Die ganze Zeit, während sie des Abends bei Tische saßen, war Ewald in Gedanken mehr drüben in dem stillen Elisensruhe, als hier in dem kleinen Kreise; er gab, als man ihn fragte, was ihm fehle, vor, schläfrig zu seyn, aber Eberhardine meinte bei sich im Stillen, es besser zu wissen.
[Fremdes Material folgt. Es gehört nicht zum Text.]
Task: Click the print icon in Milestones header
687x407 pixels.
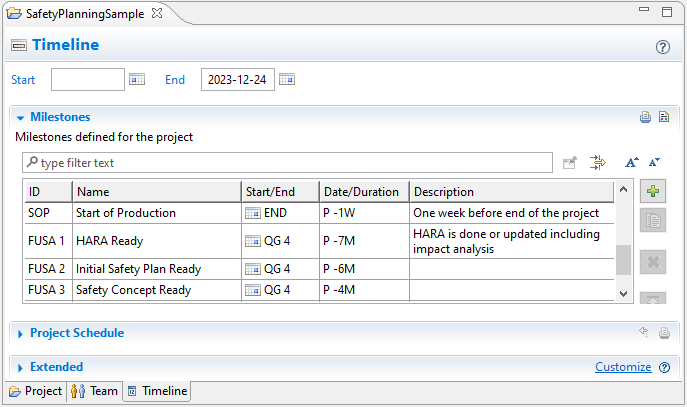Action: coord(645,117)
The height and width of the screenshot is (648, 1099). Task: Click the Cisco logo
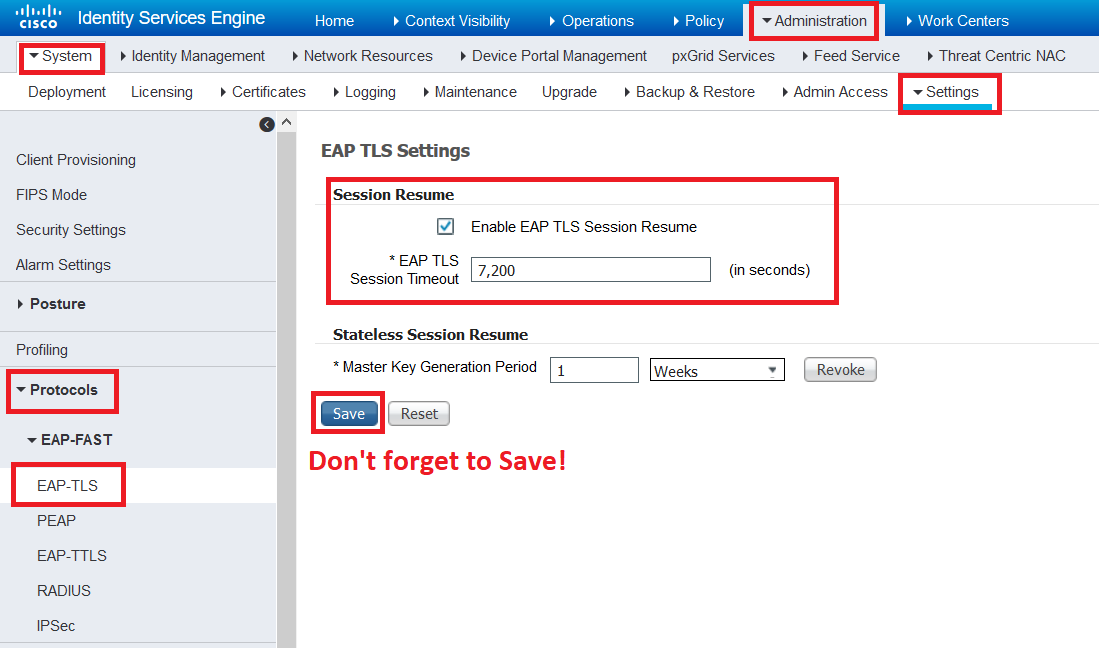pos(38,17)
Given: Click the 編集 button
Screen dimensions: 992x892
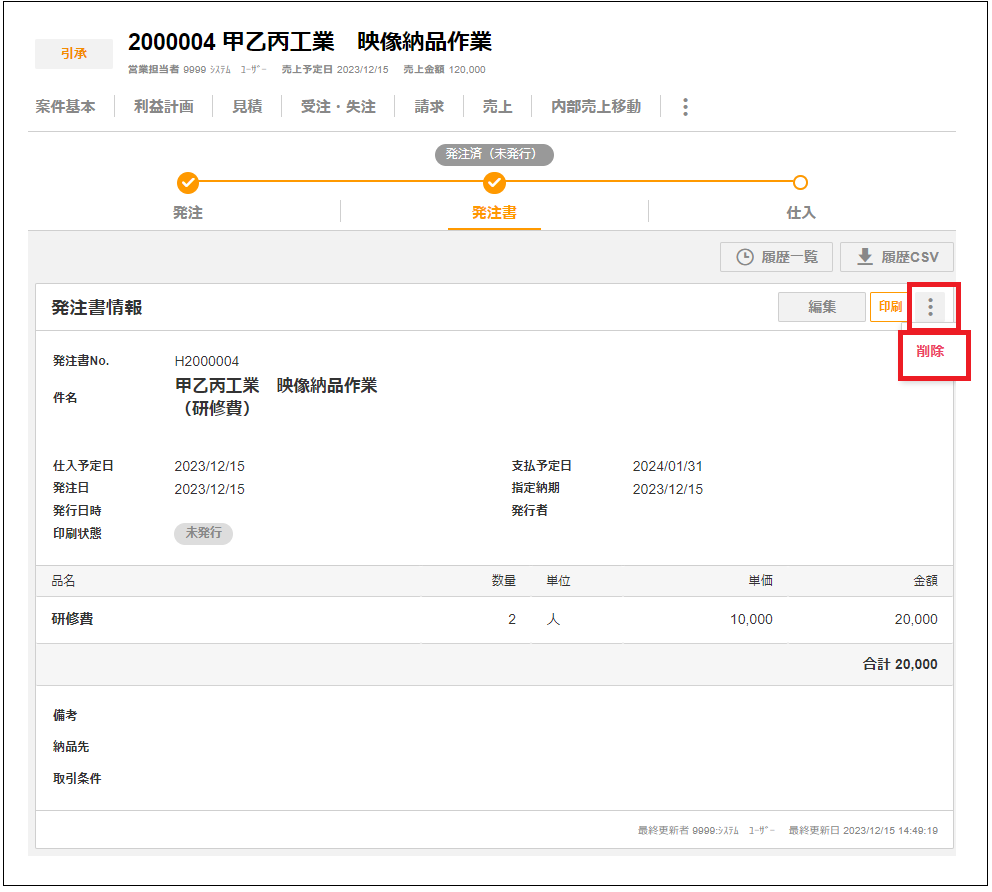Looking at the screenshot, I should pos(821,307).
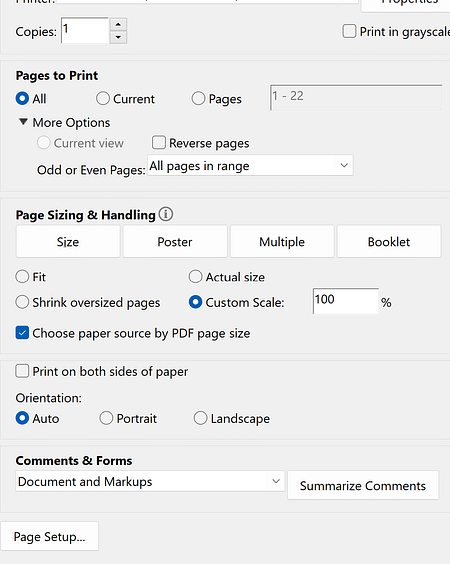The image size is (450, 564).
Task: Click into the Custom Scale percent field
Action: click(346, 301)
Bestimmt war der junge hübsche Graf mit Herz und Seele bei seiner Braut; sie sah ihn mehreremale mit bedenklicher Miene an, und war, als Bennos Vater die Gläser anfrischte, und dem sichtlich zerstreuten Gaste zurief, »was wir lieben,« und dieser sein Glas in einem Zuge hastig leerte, mit sich im Reinen.

»Ei, ei,« rief schalkhaft lächelnd der Baron und schenkte wieder ein, »bestes Gräfchen, der Toast – bis auf die Nagelprobe haben Sie ausgetrunken, das ist ein gutes Zeichen; Sie meinen es ehrlich!«

»Wenn meine Ahnung mich nicht täuscht,« hob Eberhardine, ihr Glas in der Hand, theilnehmend an, »so ist des Grafen Braut hier in der Nähe; die Nachbarin soll leben!«

Ewald trank vor Schreck, daß Eberhardine, der Naseweis, ihm bis auf den Grund in das Herz gesehen, sein Glas hastig aus, und Benno lachte unbändig; Eberhardine aber warf dem Bruder einen triumphirenden Seitenblick, als wolle sie sagen, das Geständniß ist schon heraus, jetzt fehlt nur noch der Name. Vater Hollau saß zwischen den Dreien wie verrathen und verkauft; verstand doch Keins das Andre, verstand doch Ewald sich selbst nicht. So mag es aber wohl oft in dieser Welt sein.